TAREAS PENDIENTES
1. Reproduce el fragmento sobre Berlín desde "No conocía Berlín" hasta "hablaban de Alemania.", ambos incluidos, y sustituye "Sestao" por "Barakaldo".
2. Según el fragmento sobre Berlín, ¿cuánto costó el callejero?
3. Enumera todas las cifras escritas con dígitos que aparecen en el fragmento sobre Berlín.

FRAGMENTO SELECCIONADO

********************

Al pie de nuestro muro derrumbado. Recuerdos de Berlín

 

El callejero me costó 4,80 marcos alemanes occidentales (DM) y parecía actualizado, pues llevaba fecha de 1989, el mismo año de su compra en una librería del Berlín también occidental, y para su lectura había que desplegarlo como un acordeón. Una vez abierto, lo que casi te ponía los brazos en cruz, podías entrar en las 6.200 direcciones que contenía. Personalmente sólo me interesaba la ubicación de un lugar: la Postdam Platz.

No conocía Berlín y no sabía alemán. Salvo unos saludos de cortesía del tipo Guten Morgen –buenos días– que aprendí, circunstancialmente, siendo niño en mi pueblo natal de Sestao (País Vasco) cuando unos técnicos germanos fueron a montar un tren de laminación en los Altos Hornos de Vizcaya, allá por los años sesenta. Así, durante una pequeña temporada, tuve la ocasión de poner cara a algunas noticias que transmitían los partes de la radio de Franco cuando hablaban de Alemania.

********************

EXTRACTO DEL MATERIAL
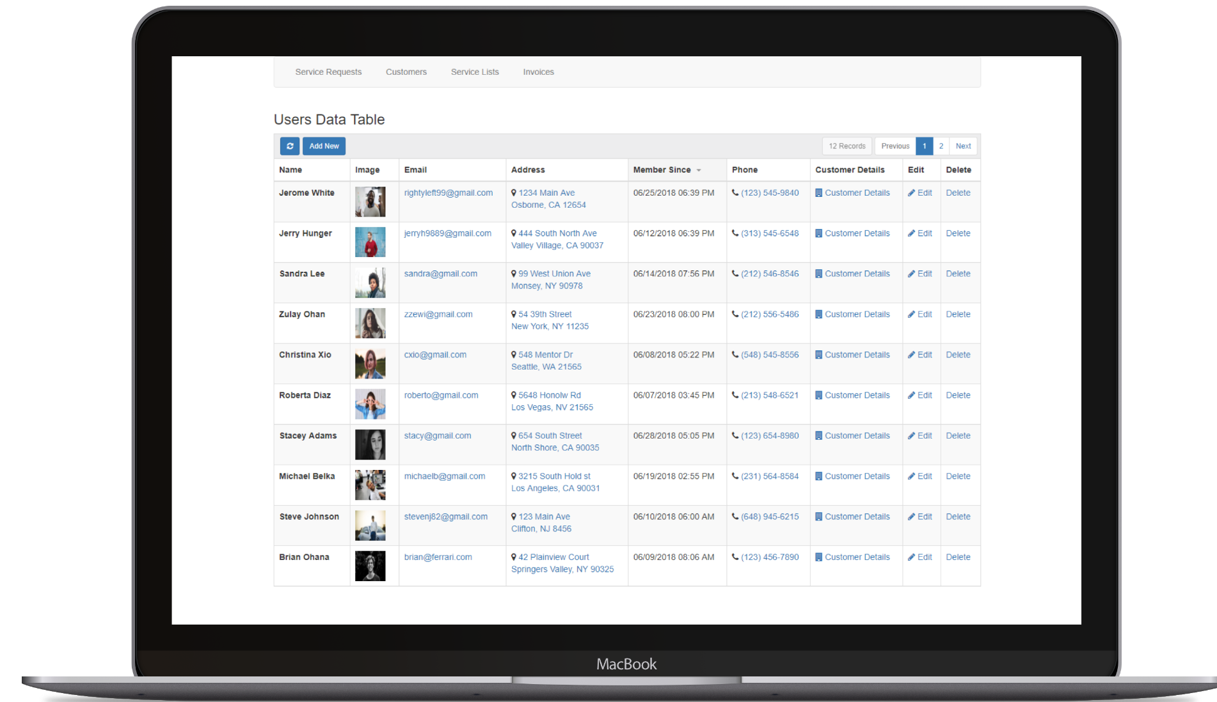Click the pencil icon beside Edit for Sandra Lee
Image resolution: width=1217 pixels, height=702 pixels.
click(912, 273)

********************

LAS RESPUESTAS
1.
No conocía Berlín y no sabía alemán. Salvo unos saludos de cortesía del tipo Guten Morgen –buenos días– que aprendí, circunstancialmente, siendo niño en mi pueblo natal de Barakaldo (País Vasco) cuando unos técnicos germanos fueron a montar un tren de laminación en los Altos Hornos de Vizcaya, allá por los años sesenta. Así, durante una pequeña temporada, tuve la ocasión de poner cara a algunas noticias que transmitían los partes de la radio de Franco cuando hablaban de Alemania.

2. 4,80 marcos alemanes occidentales (DM).

3. 4,80; 1989; 6.200